There are a few environmental variables that need to be set to allow the CPAN compile process to find the various libraries PostgreSQL installs. Set them using the following syntax if you are running Bash as your shell (which is the default under Panther):

export POSTGRES_INCLUDE=/usr/local/pgsql/include
 
export POSTGRES_LIB="/usr/local/pgsql/lib -lssl -lcrypto"
 
export DBI_DSN=DBI:Pg:dbname=''database''
 
export DBI_USER=''username''
 
export DBI_PASS=''password''
 

Note that in the original instructions it said "username" twice. I've changed one to "database" as I think it is a typo. If you use the name of the test database that Marc Liyanage's intructions ask you to create (i.e. "test") and username postgres with whatever password you chose then you should be fine.

If you run the install now, you will probably see errors relating to ranlib or libpq.a.
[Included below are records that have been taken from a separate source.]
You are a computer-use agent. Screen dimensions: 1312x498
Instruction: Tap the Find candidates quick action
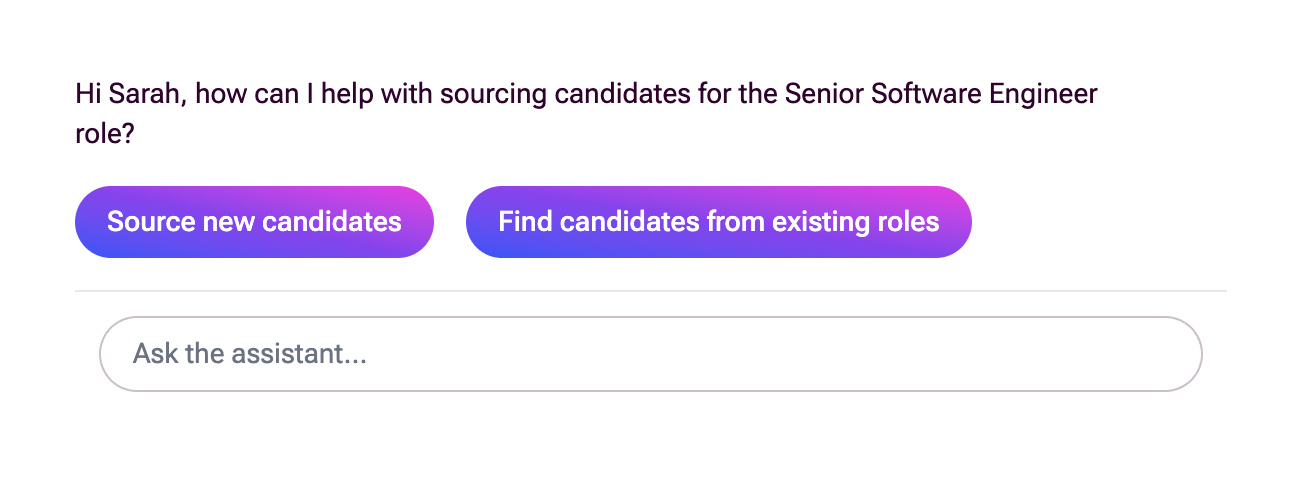(x=719, y=222)
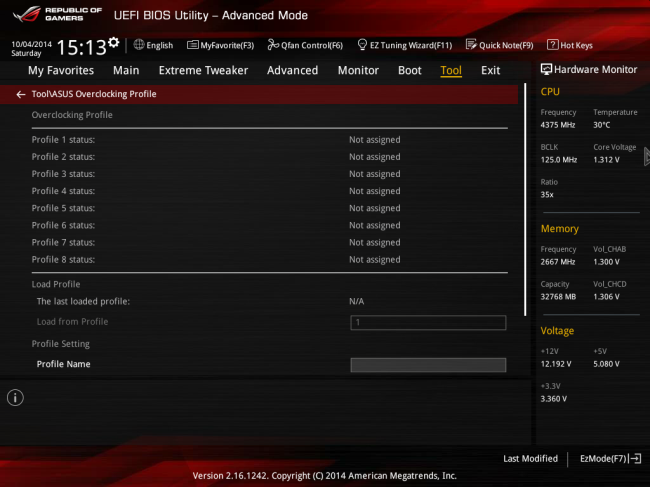
Task: Open the time settings gear icon
Action: point(113,42)
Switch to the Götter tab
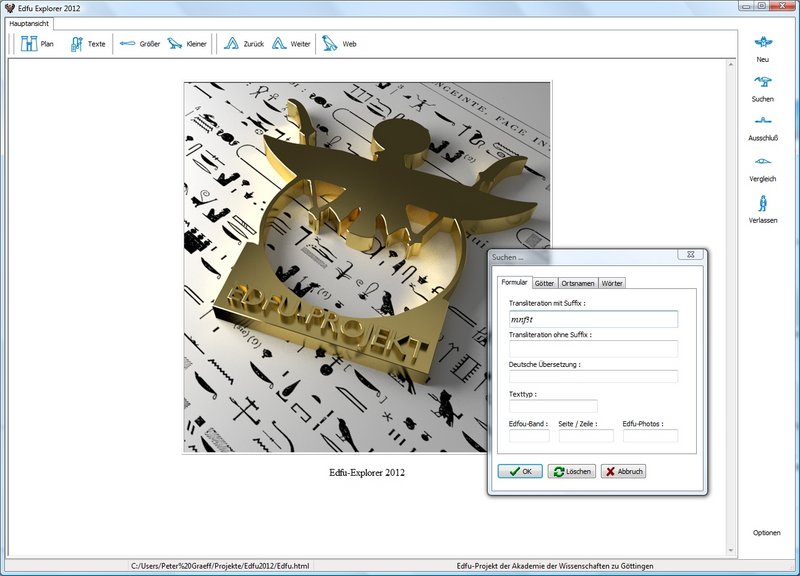 [x=544, y=284]

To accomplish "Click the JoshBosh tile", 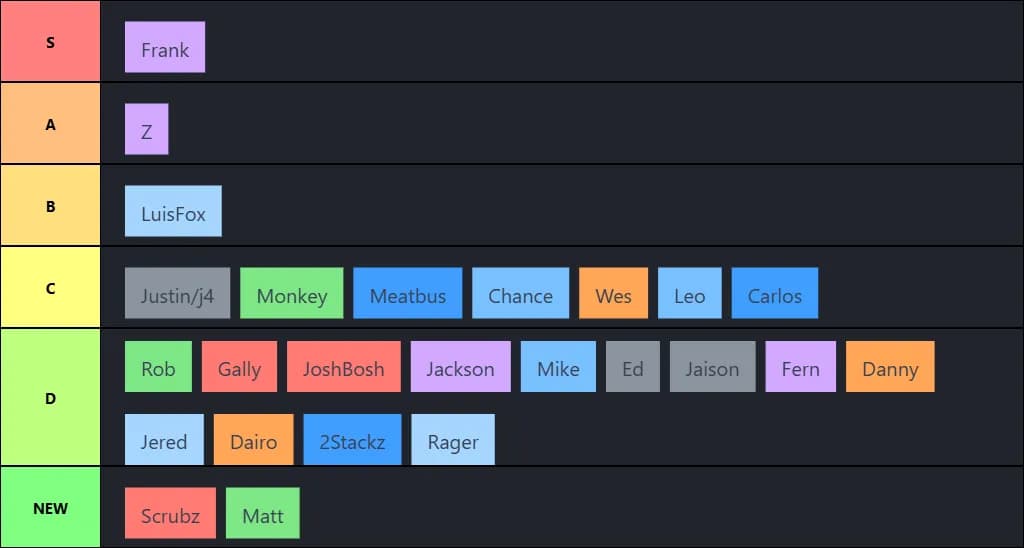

Just run the following command preemptively:

sudo ranlib /usr/local/pgsql/lib/libpq.a
 

After running that, you can finally install DBD::Pg by entering:

sudo perl -MCPAN -e 'install DBD::Pg'
 

Download the mb_server module

I can't beat the simple instructions found at http://musicbrainz.org/development/cvs.html, except to remind you that you only need the mb_server module in order to access the database.

Download the Data

Download the four data dumps from http://musicbrainz.org/products/server/download.html (four not counting the RDF dump, which you don't need)
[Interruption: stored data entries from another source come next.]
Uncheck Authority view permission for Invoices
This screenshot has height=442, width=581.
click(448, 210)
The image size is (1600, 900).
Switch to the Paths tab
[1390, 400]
Note that Safari can be set to automatically expand compressed files, you probably want to disable that before downloading these files as the import script will uncompress them itself.

Run the Installer

You can edit mb_server/cgi-bin/DBDefs.pm and set DSN, DB_NAME, DB_USER and DB_PASSWD to the values of your own choosing. It's not necessary though, but you can have a look to see what the values are (database name, username and password are musicbrainz_db, musicbrainz_user, and blank by default)
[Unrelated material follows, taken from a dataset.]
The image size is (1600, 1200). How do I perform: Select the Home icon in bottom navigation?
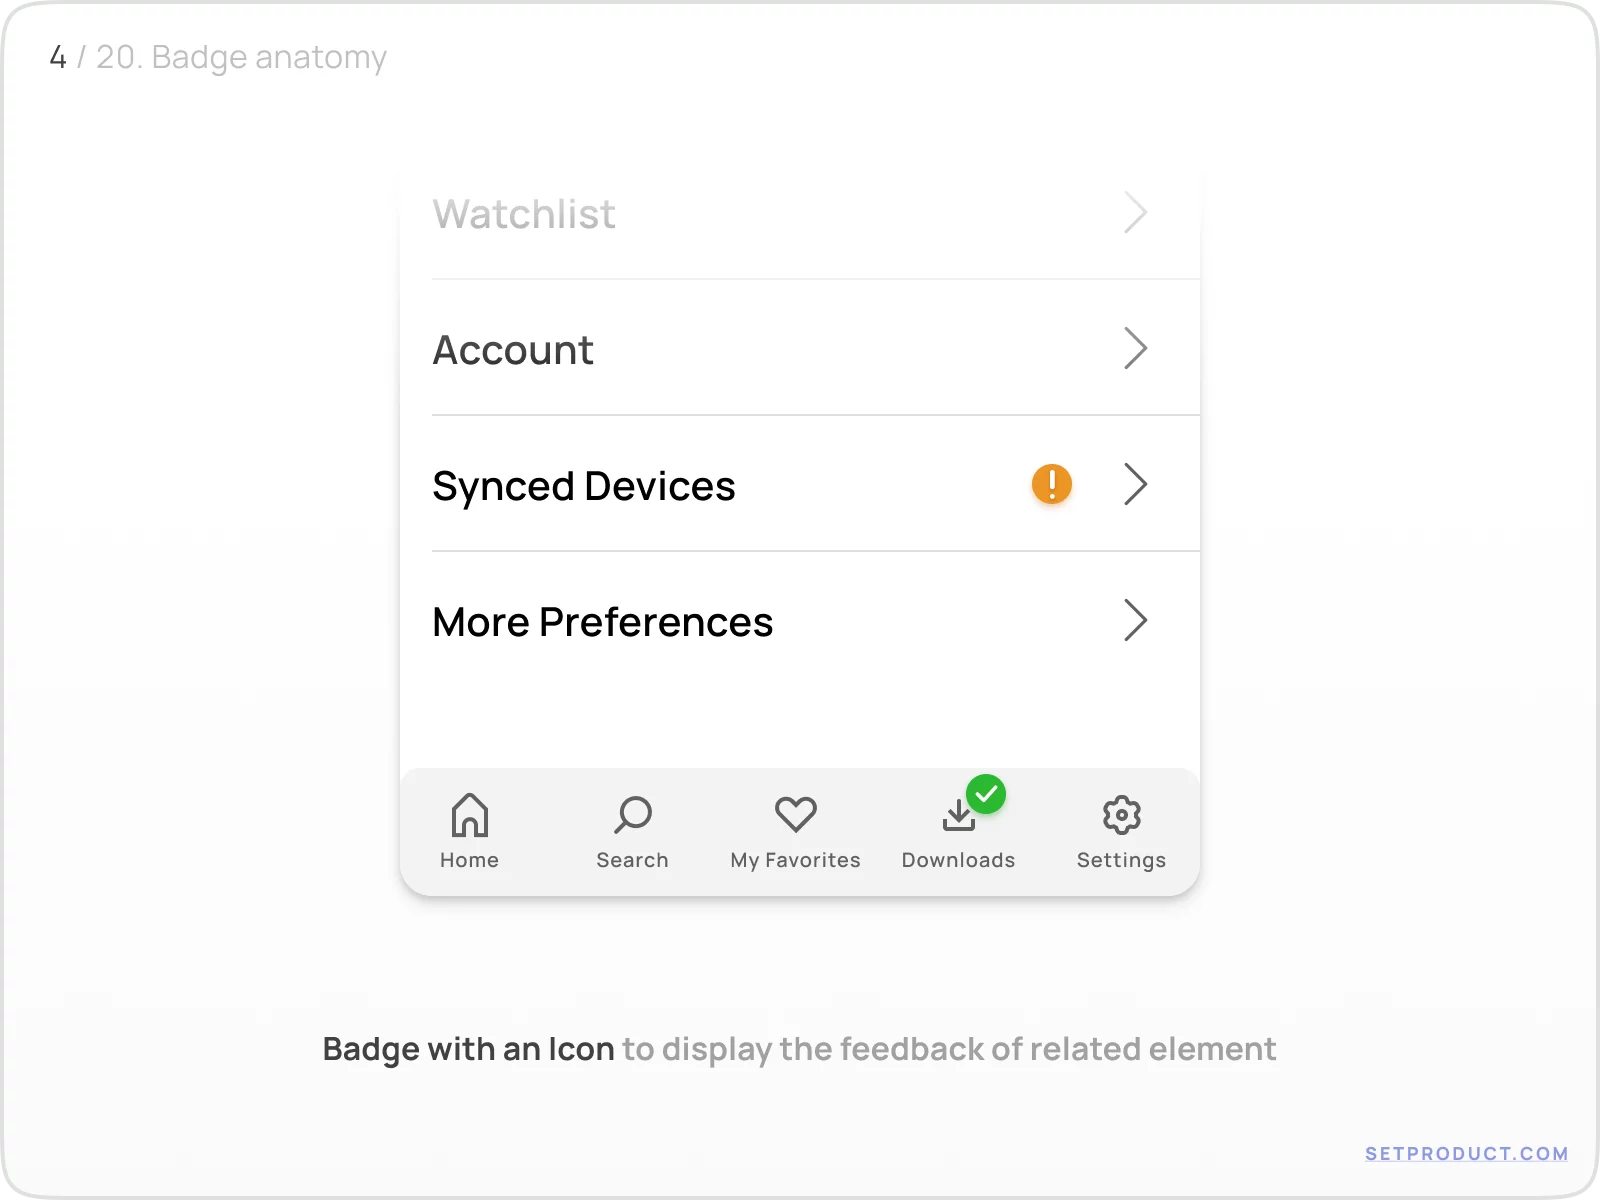469,815
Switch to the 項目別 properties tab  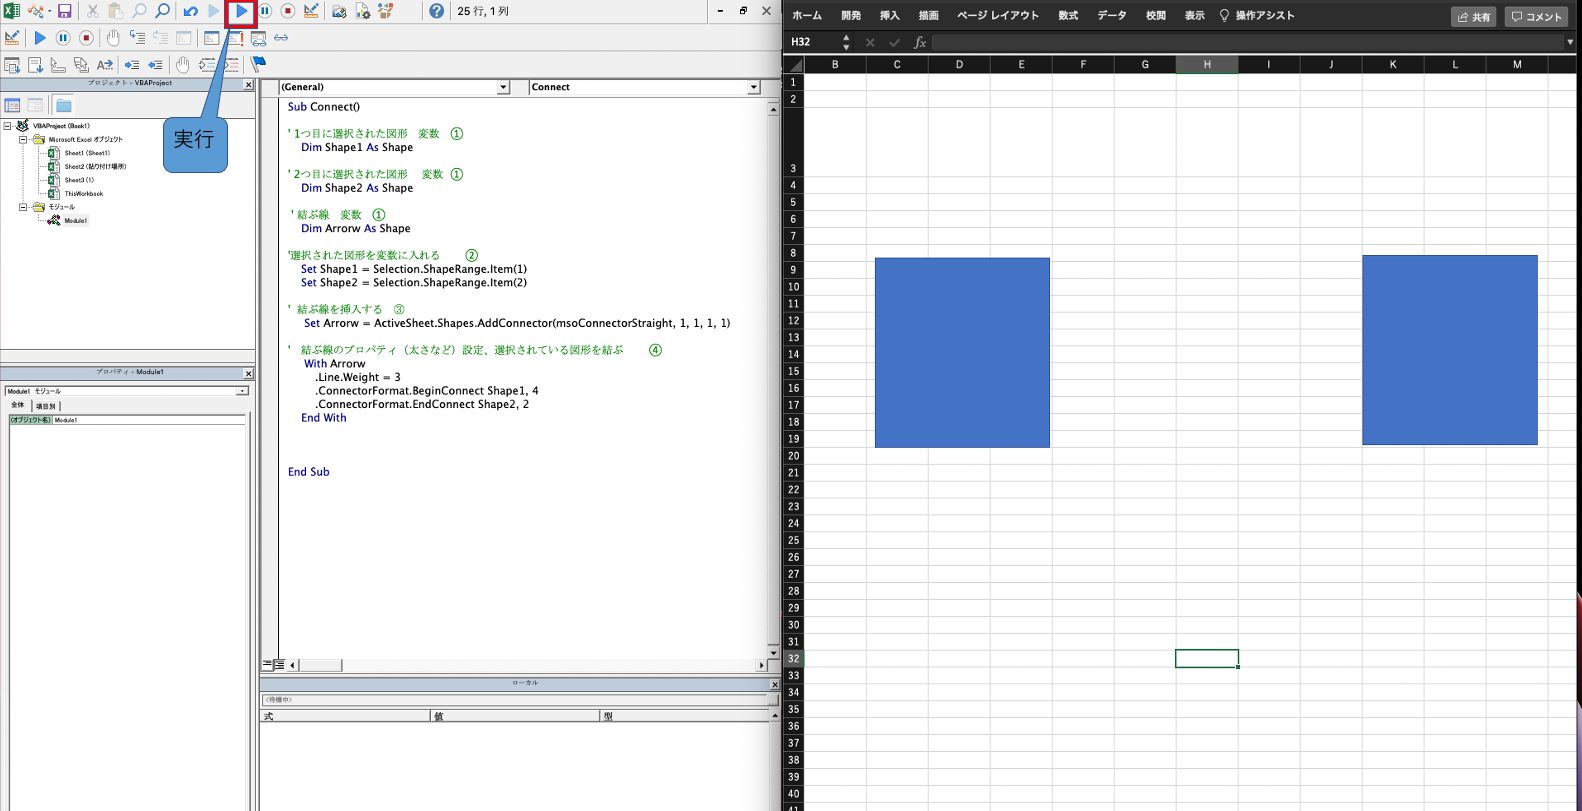click(46, 406)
mb_server/admin/InitDb.pl --createdb --import mb*.tar.bz2
 

I'm not sure if this is obvious or not but mb*.tar.bz2 refers to all the data dumps you just downloaded. So to run this with the exact command shown above you would need to be in your home directory and have the mb_server directory and all the bz2 archives located there as well.

After you run it find something else to do while it churns away for an hour or so.

Access the data with a GUI

You can get started right away by using the command line interface psql (found in /usr/local/bin/psql which may not be in your path) but I'd recommend using DbVisualiser. It's not obvious from the website but there is a totally free and relatively uncrippled version of the software available to download despite giving every impression that you can only get a 14-day limited trial. You *will* have to supply an email though.

By default Marc Liyanage's package installs Postgres without enabling access from other machines. This is also the mechanism used to connect to the database with a GUI so you need to add -o -i to enable that option. The following lines start or restart the database server with it enabled. (warning: typing from memory, will check these later)

/usr/local/bin/pg_ctl -D /usr/local/pgsql/data -l postgres.log -o -i start
 
/usr/local/bin/pg_ctl -D /usr/local/pgsql/data -l postgres.log -o -i restart
 

Once you've done that start DbVisualiser and from the menu choose Database -> Driver Manager... and locate the JDBC driver that was installed along with Postgres. (It will be a file called postgres.jar in /usr/local/pgsql/share/java/) then go to Database -> Add Database Connection and fill in the blanks as follows:

'''Connection Method:''' JDBC Driver
 
'''Connection Alias:''' MusicBrainz ''(or whatever you want)''
 
'''JDBC Driver:''' org.postgresql.Driver ''(chosen from drop-down)''
 
'''Database URL:''' jdbc:postgresql:musicbrainz_db ''(assuming you didn't change the database name from 'musicbrainz_db' which is the default)''
 
'''UserID:''' musicbrainz_user ''(again this is assuming you haven't changed the default in the previous step)''
 
'''Password:''' ''whatever you chose''
 

I'd also recommend switching to the Properties tab (in the row of tabs at the bottom) and checking the box for Show only the Default Database or Schema as it removes a great deal of excess clutter.

Then hit Connect and you should be done.